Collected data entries
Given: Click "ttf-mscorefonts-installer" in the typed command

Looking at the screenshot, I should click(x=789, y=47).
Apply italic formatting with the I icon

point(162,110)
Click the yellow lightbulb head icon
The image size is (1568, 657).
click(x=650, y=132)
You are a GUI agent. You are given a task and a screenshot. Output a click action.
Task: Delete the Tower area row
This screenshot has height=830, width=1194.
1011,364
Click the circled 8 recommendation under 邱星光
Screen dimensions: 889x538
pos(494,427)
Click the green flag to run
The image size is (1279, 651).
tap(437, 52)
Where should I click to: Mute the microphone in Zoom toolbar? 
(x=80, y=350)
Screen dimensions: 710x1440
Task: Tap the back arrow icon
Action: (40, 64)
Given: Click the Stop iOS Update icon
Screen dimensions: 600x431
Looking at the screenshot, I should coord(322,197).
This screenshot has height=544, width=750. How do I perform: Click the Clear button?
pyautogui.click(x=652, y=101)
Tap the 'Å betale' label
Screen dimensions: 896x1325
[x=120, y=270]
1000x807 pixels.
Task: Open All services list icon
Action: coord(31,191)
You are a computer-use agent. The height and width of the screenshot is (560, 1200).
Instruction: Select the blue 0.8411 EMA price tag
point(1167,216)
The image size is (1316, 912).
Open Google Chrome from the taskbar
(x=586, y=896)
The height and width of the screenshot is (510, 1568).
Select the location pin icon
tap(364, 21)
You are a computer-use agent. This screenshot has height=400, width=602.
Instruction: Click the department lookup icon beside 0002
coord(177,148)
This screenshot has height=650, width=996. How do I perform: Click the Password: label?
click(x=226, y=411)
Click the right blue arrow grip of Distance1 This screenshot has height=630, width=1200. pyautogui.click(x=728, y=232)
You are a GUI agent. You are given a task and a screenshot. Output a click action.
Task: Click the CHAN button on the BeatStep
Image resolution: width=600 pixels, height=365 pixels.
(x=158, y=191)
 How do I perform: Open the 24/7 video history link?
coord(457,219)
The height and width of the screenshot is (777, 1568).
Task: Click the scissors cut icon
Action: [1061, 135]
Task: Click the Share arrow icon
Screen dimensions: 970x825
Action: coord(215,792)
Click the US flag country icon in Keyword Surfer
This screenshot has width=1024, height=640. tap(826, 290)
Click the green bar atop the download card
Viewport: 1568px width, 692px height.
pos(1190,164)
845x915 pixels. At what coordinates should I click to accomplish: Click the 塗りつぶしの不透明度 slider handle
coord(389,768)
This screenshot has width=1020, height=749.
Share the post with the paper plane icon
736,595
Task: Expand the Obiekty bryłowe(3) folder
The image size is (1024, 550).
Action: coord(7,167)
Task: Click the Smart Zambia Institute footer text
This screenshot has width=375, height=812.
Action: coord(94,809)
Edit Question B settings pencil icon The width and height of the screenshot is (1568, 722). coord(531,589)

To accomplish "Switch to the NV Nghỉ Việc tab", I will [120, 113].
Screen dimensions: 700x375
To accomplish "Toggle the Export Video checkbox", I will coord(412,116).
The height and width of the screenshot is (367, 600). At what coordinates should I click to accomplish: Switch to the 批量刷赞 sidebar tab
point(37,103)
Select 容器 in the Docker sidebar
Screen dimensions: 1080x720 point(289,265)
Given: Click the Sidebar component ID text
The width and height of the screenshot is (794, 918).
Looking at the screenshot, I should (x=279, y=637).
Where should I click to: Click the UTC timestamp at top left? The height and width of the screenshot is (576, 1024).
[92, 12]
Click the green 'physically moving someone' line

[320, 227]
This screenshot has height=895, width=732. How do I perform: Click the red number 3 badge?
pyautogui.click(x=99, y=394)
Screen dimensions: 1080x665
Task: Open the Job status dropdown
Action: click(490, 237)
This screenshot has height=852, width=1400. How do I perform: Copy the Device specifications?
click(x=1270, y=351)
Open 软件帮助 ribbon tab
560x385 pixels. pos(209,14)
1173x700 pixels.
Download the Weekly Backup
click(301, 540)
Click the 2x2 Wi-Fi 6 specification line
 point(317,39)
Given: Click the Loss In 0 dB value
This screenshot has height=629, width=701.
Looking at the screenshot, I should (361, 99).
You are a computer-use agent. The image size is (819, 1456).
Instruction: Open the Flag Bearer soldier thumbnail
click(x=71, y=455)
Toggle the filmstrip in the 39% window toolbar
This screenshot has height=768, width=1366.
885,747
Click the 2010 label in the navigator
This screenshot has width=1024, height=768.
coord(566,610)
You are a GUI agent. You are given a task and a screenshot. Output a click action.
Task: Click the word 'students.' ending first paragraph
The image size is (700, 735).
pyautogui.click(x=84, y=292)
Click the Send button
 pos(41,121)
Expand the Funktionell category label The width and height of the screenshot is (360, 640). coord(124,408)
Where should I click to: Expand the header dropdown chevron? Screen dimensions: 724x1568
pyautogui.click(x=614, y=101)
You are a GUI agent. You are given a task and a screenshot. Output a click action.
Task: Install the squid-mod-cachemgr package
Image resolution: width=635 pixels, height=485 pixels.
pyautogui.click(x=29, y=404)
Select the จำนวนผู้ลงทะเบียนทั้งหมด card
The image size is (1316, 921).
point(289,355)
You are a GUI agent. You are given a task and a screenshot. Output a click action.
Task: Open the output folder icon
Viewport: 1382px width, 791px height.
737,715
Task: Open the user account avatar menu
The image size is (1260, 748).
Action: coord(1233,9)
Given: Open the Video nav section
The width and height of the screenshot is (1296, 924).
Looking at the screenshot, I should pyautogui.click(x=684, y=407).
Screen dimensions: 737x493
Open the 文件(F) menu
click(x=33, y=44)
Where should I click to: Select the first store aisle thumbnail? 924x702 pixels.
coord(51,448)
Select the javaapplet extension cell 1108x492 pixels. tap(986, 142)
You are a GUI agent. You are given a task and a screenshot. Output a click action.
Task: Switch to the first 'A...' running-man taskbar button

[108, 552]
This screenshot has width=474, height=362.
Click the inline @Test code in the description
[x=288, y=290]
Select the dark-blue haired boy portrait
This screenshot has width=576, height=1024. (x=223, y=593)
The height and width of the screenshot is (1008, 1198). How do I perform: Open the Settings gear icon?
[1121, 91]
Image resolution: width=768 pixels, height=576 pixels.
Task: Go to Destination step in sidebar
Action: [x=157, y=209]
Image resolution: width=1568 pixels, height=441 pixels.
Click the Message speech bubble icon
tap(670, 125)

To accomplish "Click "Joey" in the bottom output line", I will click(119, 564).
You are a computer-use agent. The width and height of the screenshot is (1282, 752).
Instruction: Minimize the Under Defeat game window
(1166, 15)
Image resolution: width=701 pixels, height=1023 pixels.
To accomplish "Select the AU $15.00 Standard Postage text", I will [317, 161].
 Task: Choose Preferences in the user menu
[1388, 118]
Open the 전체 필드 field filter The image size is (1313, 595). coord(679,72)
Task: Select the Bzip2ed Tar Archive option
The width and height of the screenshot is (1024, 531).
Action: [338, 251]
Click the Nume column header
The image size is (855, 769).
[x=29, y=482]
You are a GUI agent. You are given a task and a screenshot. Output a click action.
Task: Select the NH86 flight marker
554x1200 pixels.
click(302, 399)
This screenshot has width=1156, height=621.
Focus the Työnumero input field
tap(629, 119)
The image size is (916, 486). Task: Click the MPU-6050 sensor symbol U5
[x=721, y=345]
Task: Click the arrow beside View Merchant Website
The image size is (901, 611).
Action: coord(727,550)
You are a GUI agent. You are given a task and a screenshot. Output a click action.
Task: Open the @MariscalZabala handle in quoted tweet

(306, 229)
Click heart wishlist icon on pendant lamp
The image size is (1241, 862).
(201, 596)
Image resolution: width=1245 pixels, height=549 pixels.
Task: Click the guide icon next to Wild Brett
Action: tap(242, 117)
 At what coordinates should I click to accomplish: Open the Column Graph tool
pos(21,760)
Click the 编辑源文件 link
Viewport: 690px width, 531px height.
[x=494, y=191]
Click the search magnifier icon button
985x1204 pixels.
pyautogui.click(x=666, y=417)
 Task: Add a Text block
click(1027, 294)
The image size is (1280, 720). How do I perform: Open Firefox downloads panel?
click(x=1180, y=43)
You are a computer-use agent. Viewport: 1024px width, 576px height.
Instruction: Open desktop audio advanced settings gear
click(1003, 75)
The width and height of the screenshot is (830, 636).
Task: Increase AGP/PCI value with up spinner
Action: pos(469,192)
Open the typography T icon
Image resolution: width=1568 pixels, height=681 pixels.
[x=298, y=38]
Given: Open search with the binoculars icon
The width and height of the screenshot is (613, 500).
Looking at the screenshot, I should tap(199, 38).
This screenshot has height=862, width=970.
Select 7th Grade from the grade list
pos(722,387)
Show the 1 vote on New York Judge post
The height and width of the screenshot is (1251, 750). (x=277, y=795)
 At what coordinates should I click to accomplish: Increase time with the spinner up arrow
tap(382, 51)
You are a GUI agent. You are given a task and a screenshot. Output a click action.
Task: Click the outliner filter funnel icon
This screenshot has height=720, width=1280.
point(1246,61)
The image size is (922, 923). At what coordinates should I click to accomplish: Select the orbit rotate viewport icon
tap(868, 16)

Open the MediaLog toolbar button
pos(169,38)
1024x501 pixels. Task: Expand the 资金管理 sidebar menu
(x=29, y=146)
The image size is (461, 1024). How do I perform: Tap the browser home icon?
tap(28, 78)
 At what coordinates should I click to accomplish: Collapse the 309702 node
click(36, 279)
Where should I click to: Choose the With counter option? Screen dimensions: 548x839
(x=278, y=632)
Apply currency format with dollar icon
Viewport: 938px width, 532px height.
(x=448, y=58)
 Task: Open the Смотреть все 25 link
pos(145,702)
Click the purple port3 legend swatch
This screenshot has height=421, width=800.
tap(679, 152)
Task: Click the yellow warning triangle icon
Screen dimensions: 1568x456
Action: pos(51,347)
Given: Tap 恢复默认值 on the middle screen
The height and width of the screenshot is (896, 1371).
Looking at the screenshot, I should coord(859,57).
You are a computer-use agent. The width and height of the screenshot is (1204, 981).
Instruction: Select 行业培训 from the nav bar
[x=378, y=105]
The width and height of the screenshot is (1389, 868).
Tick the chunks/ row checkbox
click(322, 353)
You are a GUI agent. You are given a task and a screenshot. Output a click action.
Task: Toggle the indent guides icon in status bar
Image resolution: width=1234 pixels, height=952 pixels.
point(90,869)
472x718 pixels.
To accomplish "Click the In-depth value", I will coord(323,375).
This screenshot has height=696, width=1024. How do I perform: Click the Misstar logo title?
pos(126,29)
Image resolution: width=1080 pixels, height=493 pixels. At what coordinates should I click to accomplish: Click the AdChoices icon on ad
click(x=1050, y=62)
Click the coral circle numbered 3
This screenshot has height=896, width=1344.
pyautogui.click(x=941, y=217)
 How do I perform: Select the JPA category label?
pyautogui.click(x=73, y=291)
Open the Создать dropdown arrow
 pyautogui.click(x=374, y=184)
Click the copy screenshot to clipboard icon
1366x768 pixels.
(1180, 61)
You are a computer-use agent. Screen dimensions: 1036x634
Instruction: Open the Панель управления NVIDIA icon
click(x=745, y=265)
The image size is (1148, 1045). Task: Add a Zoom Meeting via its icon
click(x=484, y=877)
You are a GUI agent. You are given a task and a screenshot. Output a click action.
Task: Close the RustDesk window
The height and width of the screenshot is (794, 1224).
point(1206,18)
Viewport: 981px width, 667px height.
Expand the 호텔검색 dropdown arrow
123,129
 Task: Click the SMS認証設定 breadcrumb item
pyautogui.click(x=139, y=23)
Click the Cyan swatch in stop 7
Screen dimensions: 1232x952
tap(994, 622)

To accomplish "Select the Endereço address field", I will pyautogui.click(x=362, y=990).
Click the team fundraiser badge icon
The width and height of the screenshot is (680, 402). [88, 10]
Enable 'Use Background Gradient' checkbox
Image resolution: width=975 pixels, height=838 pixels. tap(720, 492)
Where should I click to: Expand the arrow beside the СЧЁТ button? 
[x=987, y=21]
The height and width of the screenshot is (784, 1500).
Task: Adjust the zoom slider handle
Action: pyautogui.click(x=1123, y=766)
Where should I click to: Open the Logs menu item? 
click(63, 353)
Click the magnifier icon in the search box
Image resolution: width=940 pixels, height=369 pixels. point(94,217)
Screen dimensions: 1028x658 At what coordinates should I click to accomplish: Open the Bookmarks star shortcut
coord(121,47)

* Task statement *
Each line above with the word "folder" must be returned.

* Solved problem *
Task: Expand the Obiekty bryłowe(3) folder
Task: Open the output folder icon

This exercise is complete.